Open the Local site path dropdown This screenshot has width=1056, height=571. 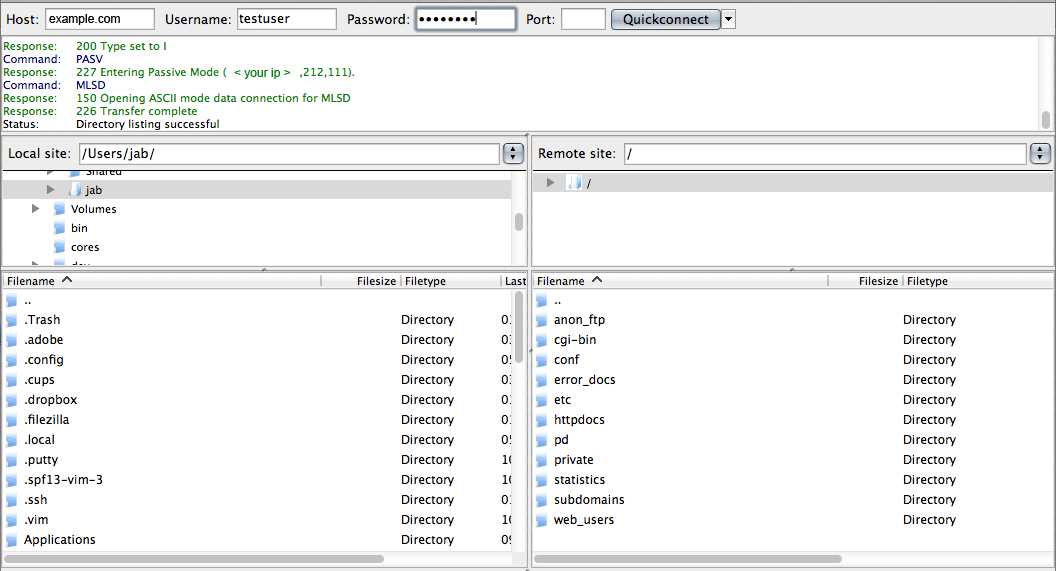(513, 154)
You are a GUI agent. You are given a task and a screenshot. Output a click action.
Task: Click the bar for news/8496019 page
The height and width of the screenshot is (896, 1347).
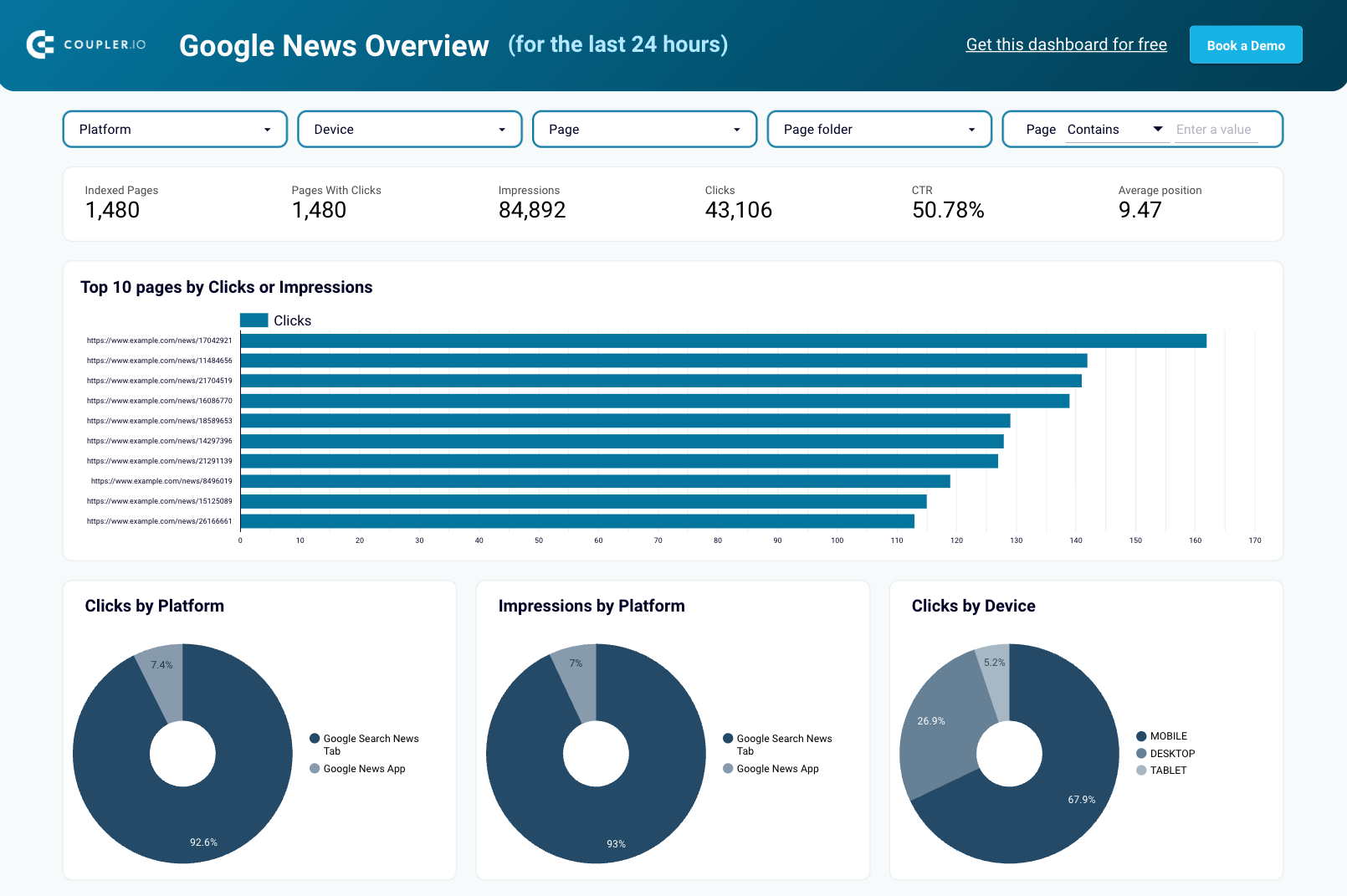coord(595,481)
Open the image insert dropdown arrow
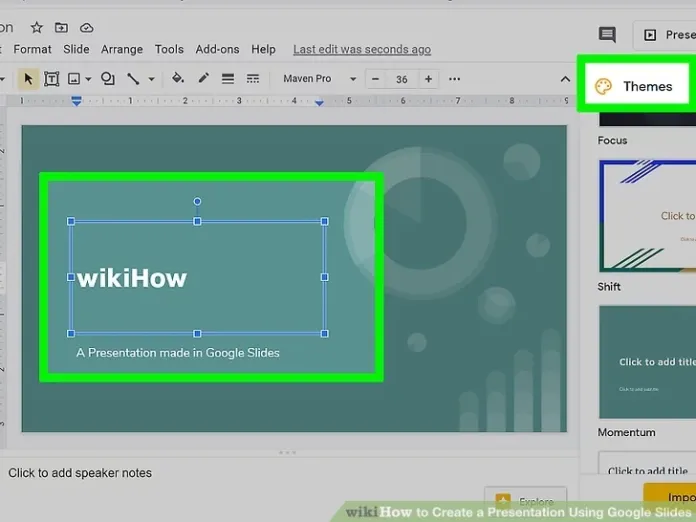Viewport: 696px width, 522px height. (x=89, y=79)
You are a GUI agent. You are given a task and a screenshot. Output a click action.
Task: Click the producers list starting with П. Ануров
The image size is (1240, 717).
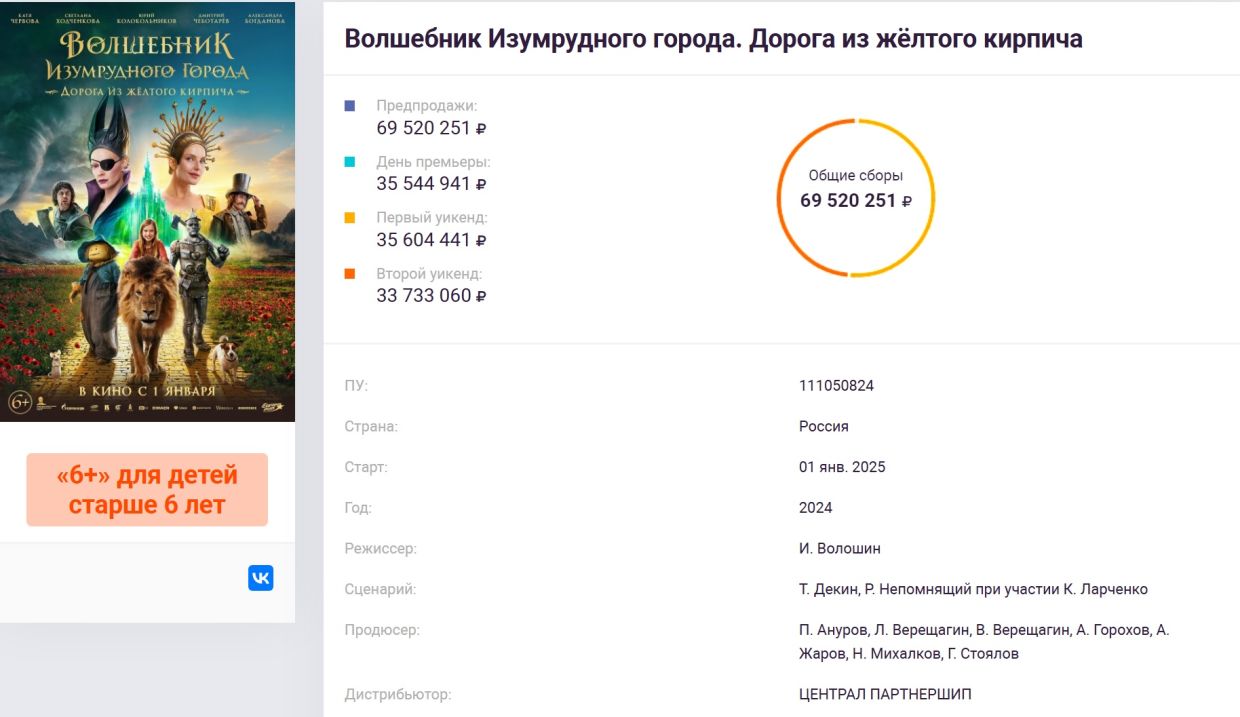click(x=983, y=641)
□ □ □ □ □
TASK ITEM -> Leaving out the pictures, return exactly the lines from the one that contains "Open the image insert dropdown arrow" through the last line of the records above, inclusive.

SOLUTION TO THE EXERCISE ->
Open the image insert dropdown arrow
Viewport: 696px width, 522px height. (x=89, y=79)
You are a GUI agent. You are given a task and a screenshot. Output a click action.
Task: Click the producers list starting with П. Ануров
The image size is (1240, 717).
click(x=983, y=641)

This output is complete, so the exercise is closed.